“Warm and Welcoming: How the Jewish Community Can Become Truly Diverse and Inclusive,” edited by Warren Hoffman and Miriam Steinberg-Egeth. Lanham, Md.: Rowman & Littlefield, 2022. 216 pages. $28,
The goal of this book, says editor Warren Hoffman, is to provide Jewish institutions with specific steps and actions that they can take to transform their organizations into inclusive and diverse spaces that they aspire to be.”
In reality, what this volume mostly offers are suggestions that, while fitting for Jewish “progressive” synagogues, community centers or other Jewish associations, would be considered inappropriate, or even repugnant, by many traditional Jewish groups, what this book’s editors term “legacy” institutions.
In so doing, the writers demonstrate the gap between the two wings of the Jewish people, which in some cases becomes a chasm, calling into question the idea of a “Jewish people” with common values and ideals.
There are 15 chapters in “Warm and Welcoming,” everything from “Arts and Culture Programming” and “Music” to “Disability Access and Inclusion”; from “Minyans” to “Marketing and Communications.” Some authors present ideas and information that could help many Jewish institutions — from the largest federation to the tiniest havurah.
But other chapters are minefields of controversy and division.
The author of the section on LGBTQ Jews suggests putting gay people on the institution’s web site, for example, a gay couple and their kids celebrating Chanukah, to show that LGBTQ people are an integral part of its life.
Most traditional Jews would agree that they and their synagogues should be welcoming to all Jews. But, they would continue, we believe that gay sexual relations are forbidden (“Do not lie with a male as one does with a woman; it is an abomination” Leviticus 18:22).

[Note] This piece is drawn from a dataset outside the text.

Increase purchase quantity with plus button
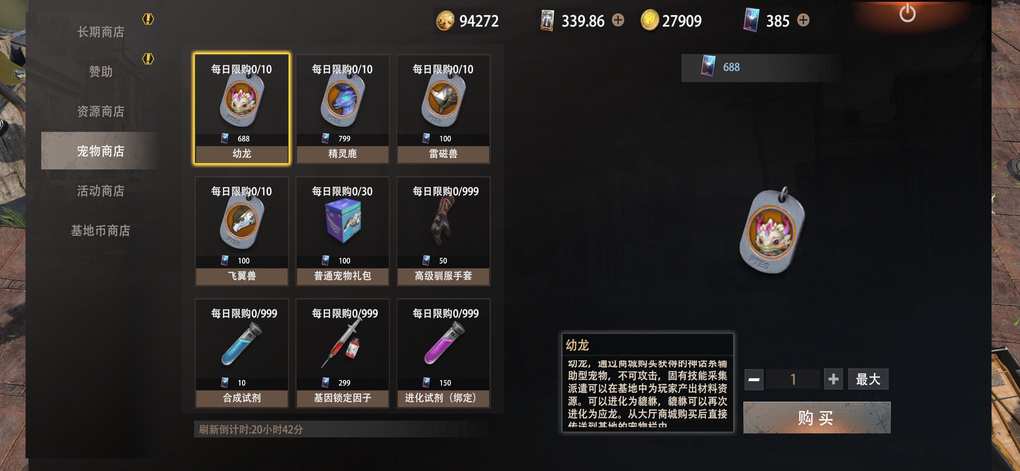This screenshot has height=471, width=1020. coord(833,379)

We accept the person, but not the behavior, the traditional Jew would say.
Jews of different stripes certainly could have much to talk about and agree on when it comes to the importance of pursuing social justice, ably discussed in an essay by Rabbi Lauren Grabelle Herrmann.
But traditional Jews would part ways with other Jews — I’m not suggesting that the rabbi who wrote this essay falls into that category — who seem to equate Judaism with seeking justice. Ritual, prayer, peoplehood — these also are values that are integral to our religion and tradition. Welcoming the stranger and tikkun olam (repairing the world) are essential, but so are honoring Shabbat, fasting on Yom Kippur and eating matzah during Pesach.

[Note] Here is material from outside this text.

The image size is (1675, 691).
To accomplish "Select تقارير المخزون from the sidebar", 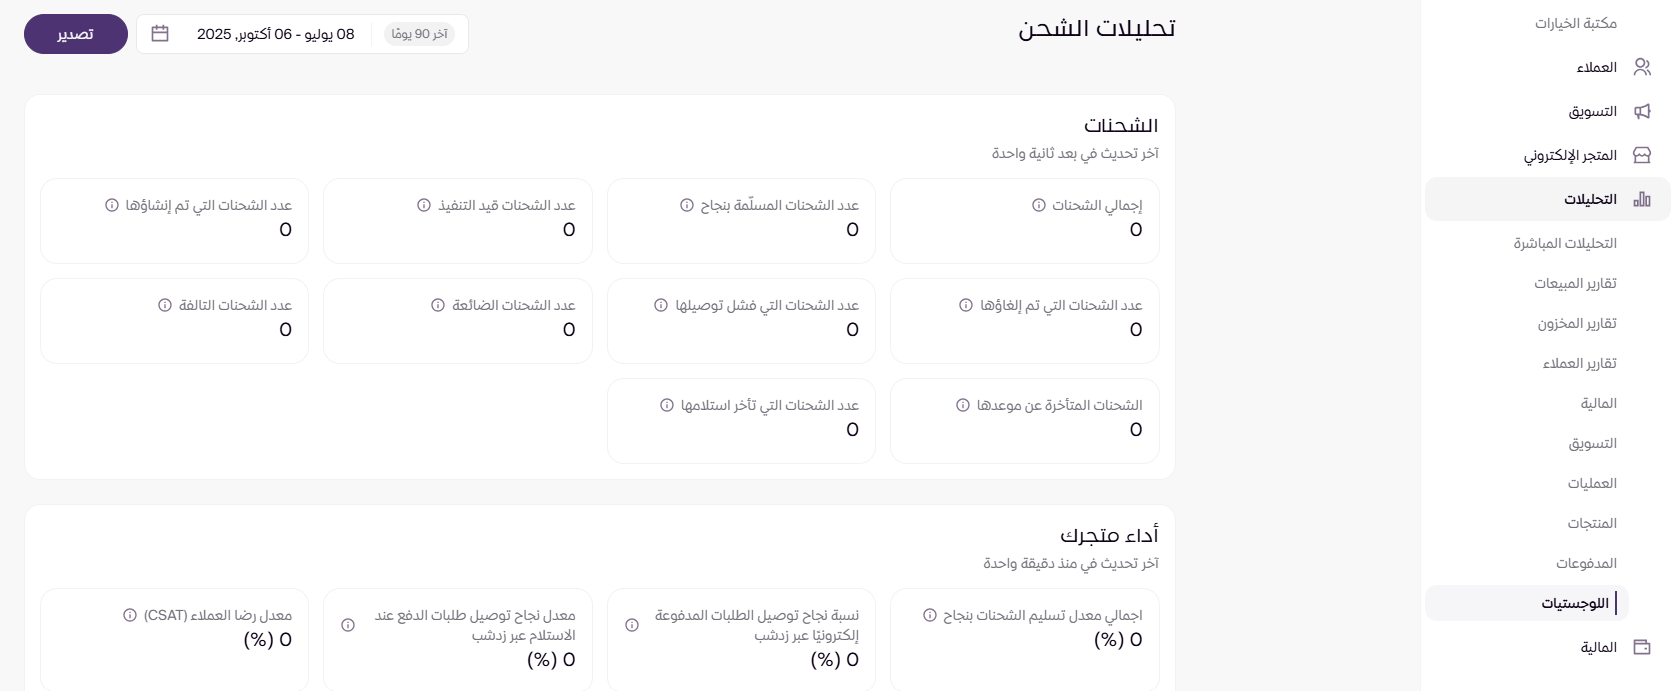I will coord(1577,323).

Things really get sticky when the subject turns to Israel. Author Rabbi Toba Spitzer lays out two “narratives” on Israel. The “existential” version, she says, posits the Jewish state as a haven for persecuted Jews. The Israeli-Palestinian conflict raises fears of “physical annihilation” of the Jewish people among some adherents of this narrative, she says. (I would have called this the “traditional” or “historical” narrative and added that the country was established in the Land of Israel as a place for the Jewish people to return home after their 2,000-year-long exile. Her existential narrative fails to include any reference to the historical connection of Jews to their ancient homeland, almost as if the site of the Jewish state was picked at random.)
The “justice narrative,” the rabbi writes, sees the conflict in terms of “oppressor versus oppressed” — that Israel and its supporters are the bad guys, the colonialists and racists while the oppressed Palestinians are fighting for national liberation and against racism.
She wants to create a new narrative about the humanity of all the people living in “Israel/Palestine.” When that happens, a situation will be created in which “no one needs to choose a ‘side.’ ”
Sure, many traditional Jews would respond, we should strive to right wrongs and recognize that the Palestinians have rights as well as do we. But this is not some faraway struggle about which we can be neutral. It involves the survival of our people in our homeland.
Therefore, say our hypothetical interlocutors, we will choose the Israeli “side” — not because we don’t respect the Palestinians but because we love the Jews.
I agree with author Gamal Palmer that Jewish institutions should go out of their way to make Jews of Color feel welcome and involve JOCs in the effort.
But something that Palmer wrote bothers me.
No reasonable person can deny that people of color, including Jews, have suffered from racism in this country. I also understand the frustration felt by Palmer, who is always being asked, “Are you Jewish?”
He seems to sense hostility, even racism, in the question. That may be the case in some instances. But most people asking the question are noting a very unusual phenomenon.
So, I return to the question: Are we, or can we become again, one people? Can a Jewish LGBTQ supporter and his traditional counterpart who considers homosexuality immoral coexist? Can someone who sees the resurrection of Israel as the fulfillment of biblical prophecy make common ground with those who see the Jewish state as neocolonialism?
Can someone who believes the pursuit of social justice is Judaism live in harmony with another to whom kashrut, Shabbat and the reading of Megillat Esther on Purim are also vital elements of their tradition?
I don’t know the answer to this question that could be existential for American Jewry.
Aaron Leibel’s memoir, “Figs and Alligators: An American Immigrants’s Life in Israel in the 1970s and 1980s” (Chickadee Prince Books), is available for purchase online.